# REQUIRED TASKS:
1 - List every document identifier (DOI or arXiv) that a reviewer cites in the peer review text on data augmentation for text classification.
2 - Extend the peer review text on data augmentation for text classification, picking up right after its final sentence.

# TEXT EXCERPT:
Segment Open

Data Augmentation Methods for Enhancing Robustness in Text Classification Tasks
Round 1
Reviewer 1 Report
This paper proposes three data augmentation methods such as cognate-based, antonym-based and antipode-based schemes for enhancing robustness in text classification. I have some review comments to improve the overall quality of the paper.
1) The authors need to clearly provide performance results in the abstract.
2) The authors need to clearly describe their proposed data augmentation schemes.
3) The authors need to redraw some unclear result figures.
4) The authors need to provide more information and the reasons of the performance gains related to the data augmentation results to verify their proposed solutions.
Author Response
Please see the attachment.
Author Response File: Author Response.docx
Reviewer 2 Report
The authors proposed a method for analyzing text classification robustness via data augmentation. The following issues should be addressed before this paper can be accepted for publication: This paper should have a section of related works describing similar papers on the same topic. In addition, the robustness should also be mentioned in other applications. The authors should mention other applications where their methodology could also be useful to evaluate/enhance the robustness of the classification task. For example, applications in topic segmentation or authorship recognition should be mentioned e.g.: doi: 10.1063/1.4954215 , doi: 10.1371/journal.pone.0193703 , arxiv: abs/1802.10135 The three new data augmentation methods utilizing sentimental words and antonyms should be better motivated. Figure 1 is confusing. It is actually text, not figure. Is it possible to include more datasets? Shap values are not informative. None of the features play an important factor. The discussion is too short. The authors should include more discussion. The concept of robustness occurs also in other areas. The authors could explain this concept in the introduction.
Author Response
Please see the attachment.
Author Response File: Author Response.docx
Reviewer 3 Report
Summary
The authors propose 3 new data augmentation methods to enhance the robustness of NLP models. They compare their methods with two existing methods and report better performance.
Strengths
The references are relevant and recent.
The paper is relatively easy to follow and moderately well-written.
The datasets and models for evaluation are publicly available, thereby aiding reproducibility though the authors do not say whether they will release their codes, which is important for reproducibility.
Weaknesses
A related work (or literature review) section is missing in the paper. A large part of what is in the introduction should rather be in a related work section.
Based on line 80, I don’t think the novelty is really new, given that the techniques are based on sentiment words and antonyms.

Segment Closed

# EXTRACTED INFORMATION:
Segment Open

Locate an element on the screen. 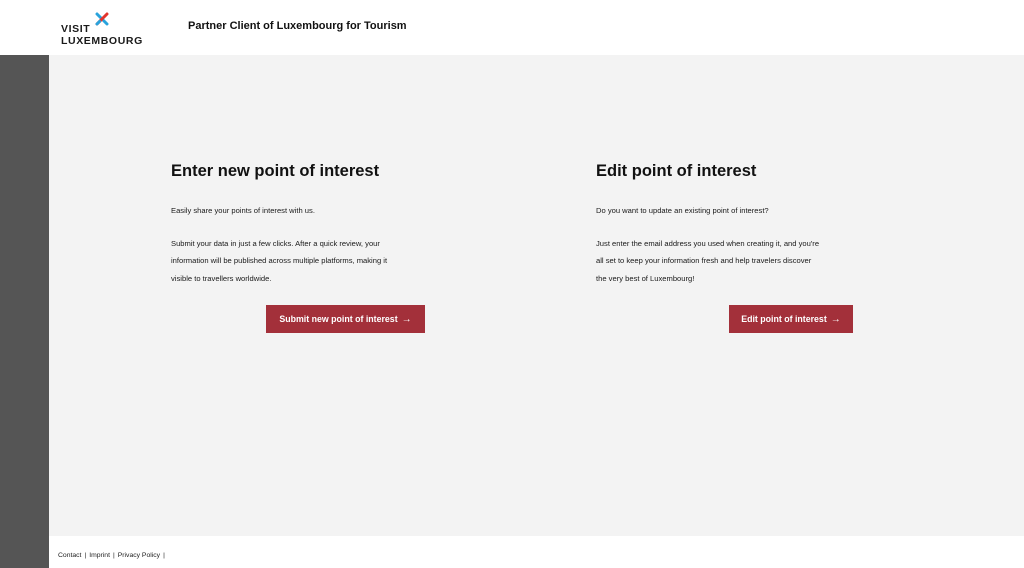 This screenshot has width=1024, height=568. new-poi-title: Enter new point of interest is located at coordinates (276, 171).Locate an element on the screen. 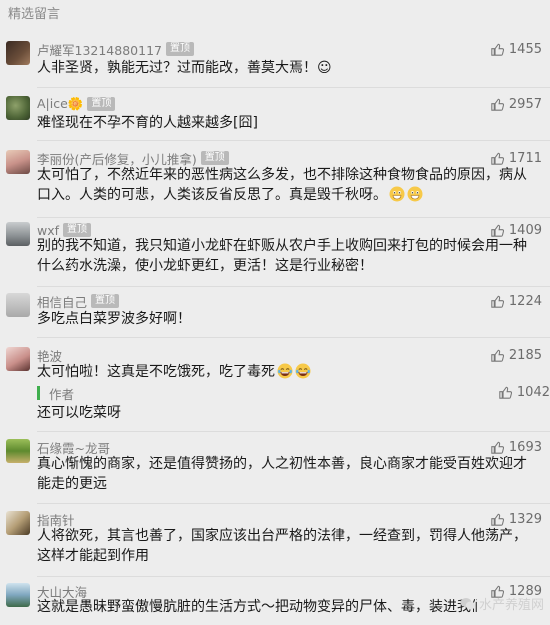 The width and height of the screenshot is (550, 625). comment-text: 人非圣贤，孰能无过？过而能改，善莫大焉！☺ is located at coordinates (184, 68).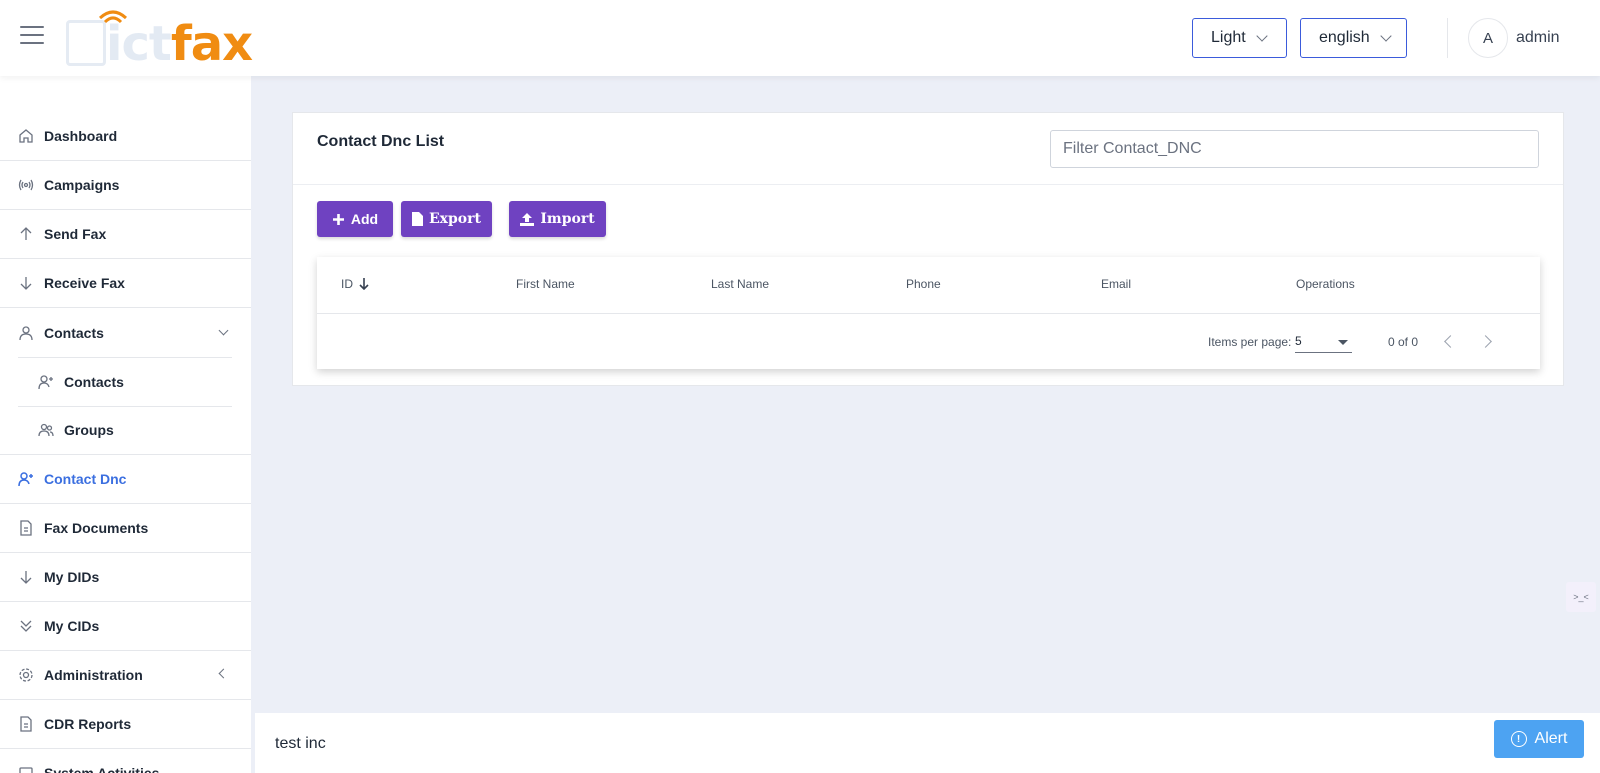 The height and width of the screenshot is (773, 1600). What do you see at coordinates (546, 284) in the screenshot?
I see `column-header-first-name: First Name` at bounding box center [546, 284].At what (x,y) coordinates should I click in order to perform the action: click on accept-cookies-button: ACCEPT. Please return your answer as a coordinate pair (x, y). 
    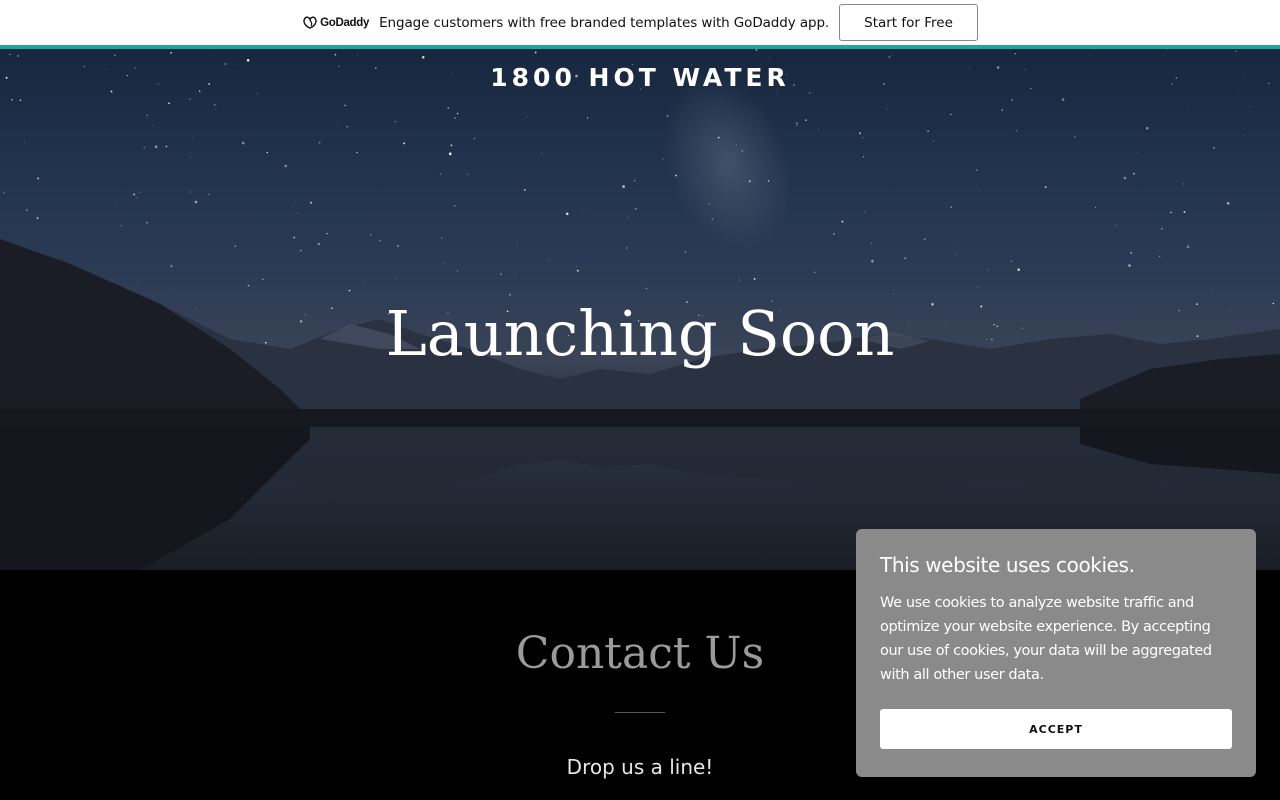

Segment Closed

# ANSWERS FOR THIS EXERCISE:
1 -
doi: 10.1063/1.4954215
doi: 10.1371/journal.pone.0193703
arxiv: abs/1802.10135

2 -
Antipode 3 and Antonym 2 are said to be the most significant and exceptional in figures 2 and 3 but there are no reasons given for these by the authors.
The authors do not say if they will release their codes to foster reproducibility.
There is no confusion matrix of any of the results to see in detail the strength and weaknesses of any of the models.
The authors claim improved robustness for their methods over two other methods but no explanation or analysis of why this is the case is given.
The Discussion section merely re-states what the authors have said in previous sections. Instead, the authors should discuss new insights, the fallout and the scope of their work. It may also include the limitations, as it is currently done.
Comments
The paper needs proofreading and grammar check. For example, line 16 in the abstract, the statement is incomplete “… we found the accuracy and F1-Score of prediction models trained by our augmented datasets.”
Other areas that need grammar correction, among others, are: lines 69, 70,
Line 28 needs context. Saying “which guarantee high accuracy” is a sweeping statement, which is not necessarily correct but of a number of factors.
Line 32 “These studies” should be singular since this is a single paper.
Instead of describing the datasets in experiments, I think they should be in Materials and Methods.
Line 159, instead of “obey”, “follow” is the appropriate word.
Undue repetition on line 176. It’s already in 168. The last clause on line 190 is also unnecessary.
Figure 3 shows losses in performance and not improvements since they decrease. This should be made clear in the figure. This is mostly the case too in fig 10.
Page 14 is totally blank.
Author Response
Please see the attachment.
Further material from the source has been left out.